Render as a numbered list, with blank lines omitted, the lines of the records between the line containing "Given: Expand the Analyzing the prompt step" and the line containing "Click the phrase", inclusive. Leave the pictures out of the answer.

— START OF Input records —

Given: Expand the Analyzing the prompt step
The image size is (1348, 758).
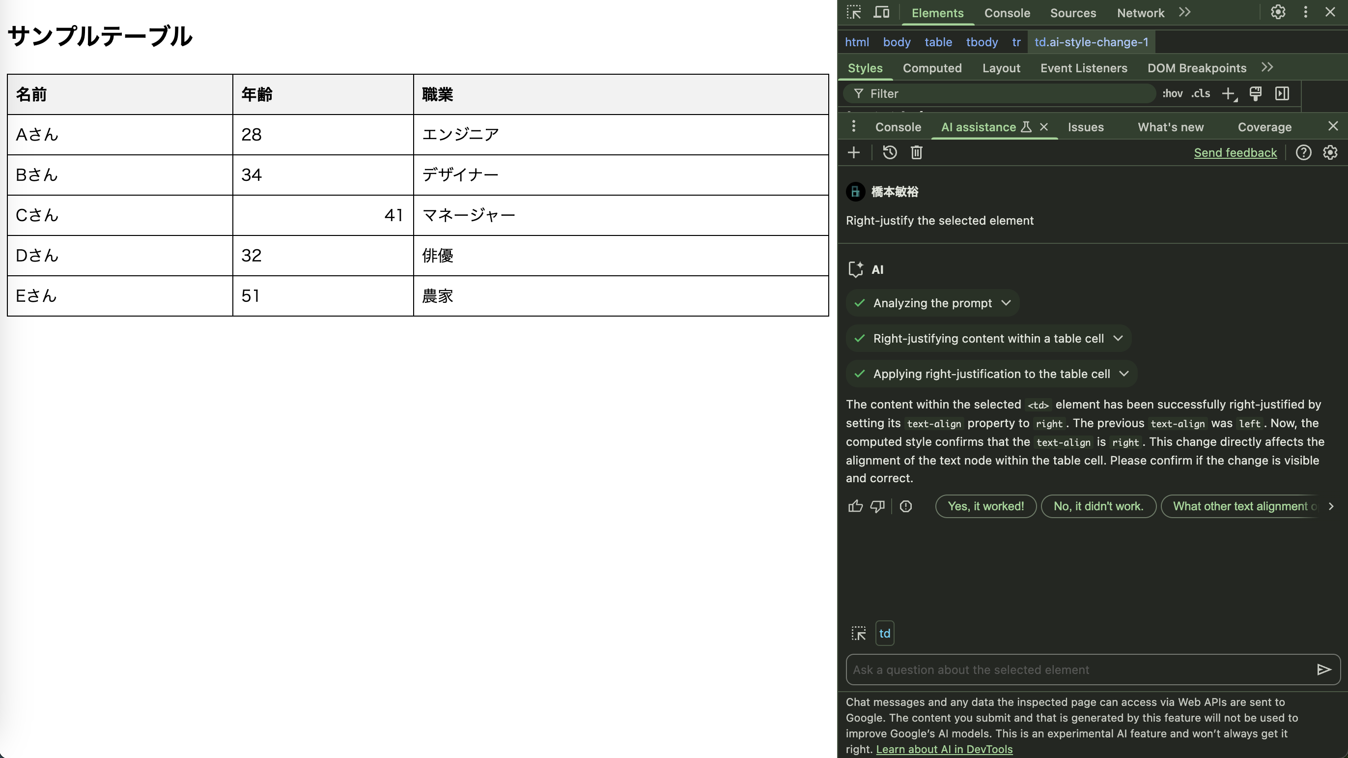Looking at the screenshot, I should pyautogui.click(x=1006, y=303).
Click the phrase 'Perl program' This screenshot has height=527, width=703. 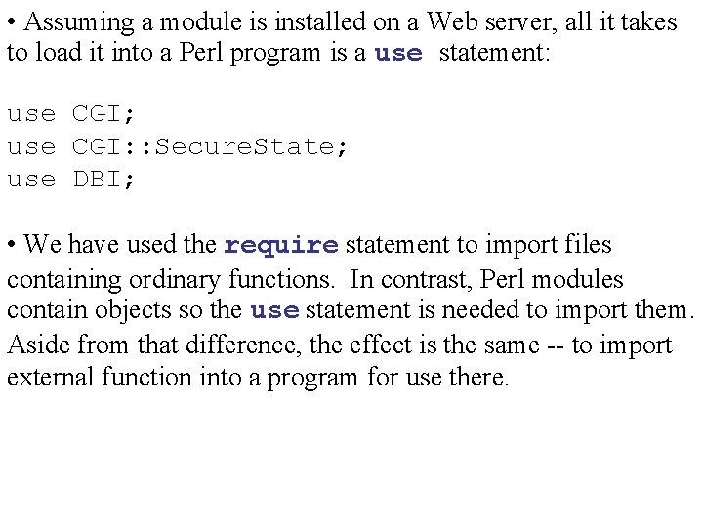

— END OF Input records —
— START OF Input records —

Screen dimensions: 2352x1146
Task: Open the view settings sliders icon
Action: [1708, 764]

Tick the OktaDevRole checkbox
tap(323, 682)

— END OF Input records —
— START OF Input records —

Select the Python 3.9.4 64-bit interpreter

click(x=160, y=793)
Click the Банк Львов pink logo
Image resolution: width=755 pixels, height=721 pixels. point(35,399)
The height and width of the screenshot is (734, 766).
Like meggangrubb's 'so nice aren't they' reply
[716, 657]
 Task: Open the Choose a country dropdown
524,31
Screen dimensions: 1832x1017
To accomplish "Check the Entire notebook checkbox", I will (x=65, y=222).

— END OF Input records —

▶ **Expected answer**:
1. Given: Expand the Analyzing the prompt step
2. The image size is (1348, 758).
3. Looking at the screenshot, I should pyautogui.click(x=1006, y=303).
4. Click the phrase 'Perl program' This screenshot has height=527, width=703. 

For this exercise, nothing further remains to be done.